The run of play on the battlefield and at the negotiating table points in the direction of the Taliban being increasingly convinced that although they cannot defeat the US-backed Afghan security forces outright at present, nibbling away at their credibility feeds into the frustration and impatience that informs Washington’s approach to the US’s longest running foreign war. They therefore feel they have time on their side and only have to stand steadfast to achieve their first goal: the withdrawal of foreign (mostly US) forces. Most informed analysts are convinced that if and when the US withdraws, the Afghan government and security forces will not be able to withstand the Taliban’s expected redoubled efforts for an outright military victory. Starting with former US president Barack Obama’s surge and then major withdrawal of troops, the US has been twisting and turning to find a way out of the Afghan quagmire, especially under President Trump.
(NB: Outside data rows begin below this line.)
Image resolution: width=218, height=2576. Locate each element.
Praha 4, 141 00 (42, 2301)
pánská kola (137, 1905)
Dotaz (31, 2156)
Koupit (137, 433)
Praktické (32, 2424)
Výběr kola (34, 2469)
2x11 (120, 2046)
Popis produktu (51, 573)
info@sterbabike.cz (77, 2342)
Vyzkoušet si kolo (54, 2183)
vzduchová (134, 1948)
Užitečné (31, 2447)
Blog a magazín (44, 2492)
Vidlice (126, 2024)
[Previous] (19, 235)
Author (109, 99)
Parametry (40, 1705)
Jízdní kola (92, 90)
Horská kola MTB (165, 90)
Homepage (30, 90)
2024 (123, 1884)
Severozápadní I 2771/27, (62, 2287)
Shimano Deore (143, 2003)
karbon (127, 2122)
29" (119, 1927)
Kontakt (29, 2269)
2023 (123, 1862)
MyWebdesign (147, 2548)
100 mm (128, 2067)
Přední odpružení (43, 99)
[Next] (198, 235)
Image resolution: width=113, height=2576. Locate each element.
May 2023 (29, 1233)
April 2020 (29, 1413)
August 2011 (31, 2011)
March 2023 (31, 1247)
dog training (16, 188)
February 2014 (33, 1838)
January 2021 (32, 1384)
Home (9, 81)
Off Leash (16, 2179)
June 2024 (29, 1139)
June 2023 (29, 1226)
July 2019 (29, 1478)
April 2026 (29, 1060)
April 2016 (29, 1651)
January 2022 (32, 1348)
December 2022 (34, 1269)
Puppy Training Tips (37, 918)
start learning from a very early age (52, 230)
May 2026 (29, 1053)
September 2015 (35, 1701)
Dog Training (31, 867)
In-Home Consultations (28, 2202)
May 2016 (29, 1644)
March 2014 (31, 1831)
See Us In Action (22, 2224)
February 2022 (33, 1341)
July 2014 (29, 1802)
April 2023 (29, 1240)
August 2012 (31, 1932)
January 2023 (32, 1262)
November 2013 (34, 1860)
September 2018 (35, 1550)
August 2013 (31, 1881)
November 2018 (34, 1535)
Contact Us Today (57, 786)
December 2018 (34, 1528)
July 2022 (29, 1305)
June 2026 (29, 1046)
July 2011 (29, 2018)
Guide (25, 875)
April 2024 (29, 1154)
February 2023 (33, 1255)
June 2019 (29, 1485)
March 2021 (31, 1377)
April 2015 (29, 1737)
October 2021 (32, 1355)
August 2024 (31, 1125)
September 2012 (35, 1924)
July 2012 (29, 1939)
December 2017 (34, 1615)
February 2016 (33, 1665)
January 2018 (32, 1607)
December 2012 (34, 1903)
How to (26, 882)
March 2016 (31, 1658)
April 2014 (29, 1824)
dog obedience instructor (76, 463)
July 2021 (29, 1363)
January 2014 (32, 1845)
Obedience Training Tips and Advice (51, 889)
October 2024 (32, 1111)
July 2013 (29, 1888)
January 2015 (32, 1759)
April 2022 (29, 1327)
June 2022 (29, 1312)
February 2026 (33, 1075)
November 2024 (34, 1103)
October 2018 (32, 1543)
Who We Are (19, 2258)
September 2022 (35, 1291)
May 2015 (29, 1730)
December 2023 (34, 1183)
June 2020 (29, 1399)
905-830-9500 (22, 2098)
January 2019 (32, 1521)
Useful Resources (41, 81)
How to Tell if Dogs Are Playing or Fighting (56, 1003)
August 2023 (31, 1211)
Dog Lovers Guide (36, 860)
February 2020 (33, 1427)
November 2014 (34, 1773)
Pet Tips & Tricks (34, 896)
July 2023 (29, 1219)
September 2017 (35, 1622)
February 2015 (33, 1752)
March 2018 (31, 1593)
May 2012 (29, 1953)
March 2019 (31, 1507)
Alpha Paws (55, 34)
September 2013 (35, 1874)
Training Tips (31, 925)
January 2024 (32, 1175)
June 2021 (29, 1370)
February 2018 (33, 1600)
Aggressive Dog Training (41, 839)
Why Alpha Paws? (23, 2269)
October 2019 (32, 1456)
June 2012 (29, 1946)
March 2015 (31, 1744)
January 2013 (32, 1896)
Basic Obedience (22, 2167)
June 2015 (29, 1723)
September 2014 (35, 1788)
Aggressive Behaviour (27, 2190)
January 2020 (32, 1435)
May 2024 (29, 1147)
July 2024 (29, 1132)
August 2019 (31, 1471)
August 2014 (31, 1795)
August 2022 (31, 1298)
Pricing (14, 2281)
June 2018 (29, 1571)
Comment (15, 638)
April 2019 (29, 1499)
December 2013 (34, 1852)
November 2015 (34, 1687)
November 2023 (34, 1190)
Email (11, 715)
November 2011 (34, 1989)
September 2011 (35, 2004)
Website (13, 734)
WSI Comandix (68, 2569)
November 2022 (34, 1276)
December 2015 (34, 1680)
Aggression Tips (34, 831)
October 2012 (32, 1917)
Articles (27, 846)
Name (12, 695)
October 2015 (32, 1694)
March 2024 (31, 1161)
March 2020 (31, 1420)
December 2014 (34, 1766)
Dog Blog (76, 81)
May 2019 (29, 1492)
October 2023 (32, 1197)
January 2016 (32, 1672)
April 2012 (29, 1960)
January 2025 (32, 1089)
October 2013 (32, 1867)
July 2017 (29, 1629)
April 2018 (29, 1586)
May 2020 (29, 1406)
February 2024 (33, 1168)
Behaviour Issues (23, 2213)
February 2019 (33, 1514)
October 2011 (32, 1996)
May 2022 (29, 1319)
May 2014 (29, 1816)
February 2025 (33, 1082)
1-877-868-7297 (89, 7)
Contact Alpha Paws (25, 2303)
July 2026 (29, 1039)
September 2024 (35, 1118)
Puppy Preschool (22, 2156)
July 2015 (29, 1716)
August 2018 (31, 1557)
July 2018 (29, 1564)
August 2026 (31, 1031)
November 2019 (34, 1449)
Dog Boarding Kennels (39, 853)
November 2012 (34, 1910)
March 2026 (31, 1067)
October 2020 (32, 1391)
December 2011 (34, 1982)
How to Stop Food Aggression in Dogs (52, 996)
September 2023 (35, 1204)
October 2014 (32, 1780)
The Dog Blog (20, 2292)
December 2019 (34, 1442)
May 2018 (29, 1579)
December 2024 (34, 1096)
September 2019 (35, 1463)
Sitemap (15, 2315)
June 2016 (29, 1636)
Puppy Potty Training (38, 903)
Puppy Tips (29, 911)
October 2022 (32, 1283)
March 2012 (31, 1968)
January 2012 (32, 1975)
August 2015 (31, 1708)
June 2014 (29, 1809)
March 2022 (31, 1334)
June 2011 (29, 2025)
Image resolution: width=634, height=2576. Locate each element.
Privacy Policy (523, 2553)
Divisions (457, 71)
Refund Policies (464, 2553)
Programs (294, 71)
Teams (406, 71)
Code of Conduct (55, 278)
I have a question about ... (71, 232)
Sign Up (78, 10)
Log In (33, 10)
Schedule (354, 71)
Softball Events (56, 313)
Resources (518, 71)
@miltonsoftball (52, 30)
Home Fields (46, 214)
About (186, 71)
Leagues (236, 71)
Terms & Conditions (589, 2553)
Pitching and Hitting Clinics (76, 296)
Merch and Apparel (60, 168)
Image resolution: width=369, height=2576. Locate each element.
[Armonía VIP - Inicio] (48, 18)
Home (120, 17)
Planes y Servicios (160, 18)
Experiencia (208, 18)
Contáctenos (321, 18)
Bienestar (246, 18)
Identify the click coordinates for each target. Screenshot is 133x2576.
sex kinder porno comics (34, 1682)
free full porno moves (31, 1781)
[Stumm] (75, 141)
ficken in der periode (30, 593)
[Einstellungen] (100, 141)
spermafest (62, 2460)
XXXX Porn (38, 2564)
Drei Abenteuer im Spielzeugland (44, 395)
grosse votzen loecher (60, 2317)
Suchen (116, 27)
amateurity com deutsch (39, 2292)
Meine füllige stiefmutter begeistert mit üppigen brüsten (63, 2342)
Presently, the intriguing thought presents itself that since the initial aim of the US was to target al Qaeda in Afghanistan and not the Taliban, something they were ‘forced’ to do after the latter refused to give up Osama bin Laden in the immediate aftermath of 9/11, could Washington consider some ‘guarantee’ by the Taliban that Afghan soil would never again be allowed to be used to attack the US sufficient face-saving to rid itself of the Afghan swamp it is bogged down in? Of the options on the table, this may be the best the US can presently hope for. Of course the implications for Afghanistan and the region of any such agreement are frightening. The US may have blundered into Afghanistan with its usual hubris, but its retreat with its tail between its legs 18 years later will spell the death knell for the Afghan government, a fresh wave of refugees fleeing the fighting (which may nevertheless continue even if the Taliban capture power) into Pakistan and other neighbouring countries, and the unforeseen impact on Pakistan’s security if the Afghan Taliban pay back our hospitality with covert support to the Pakistani Taliban ensconced on their soil. The Afghan mess looks like it is about to get messier.